▶ **Exercise description**: Taking the records below, count the lines in which "agent" appears and supply only the count.

▶ **Records to process**:
▽
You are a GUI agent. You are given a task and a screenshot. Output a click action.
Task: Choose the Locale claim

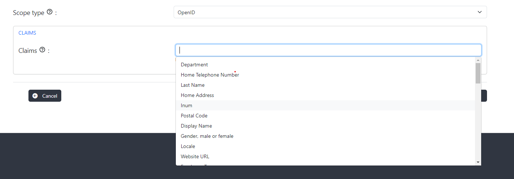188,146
△
▽
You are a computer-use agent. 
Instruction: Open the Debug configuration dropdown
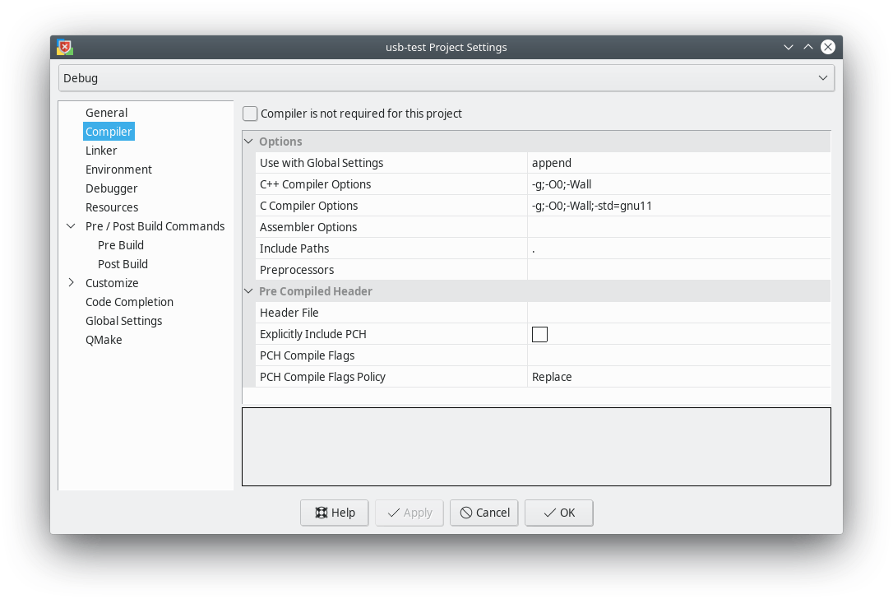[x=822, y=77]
△
▶ **Answer to the exercise**: 2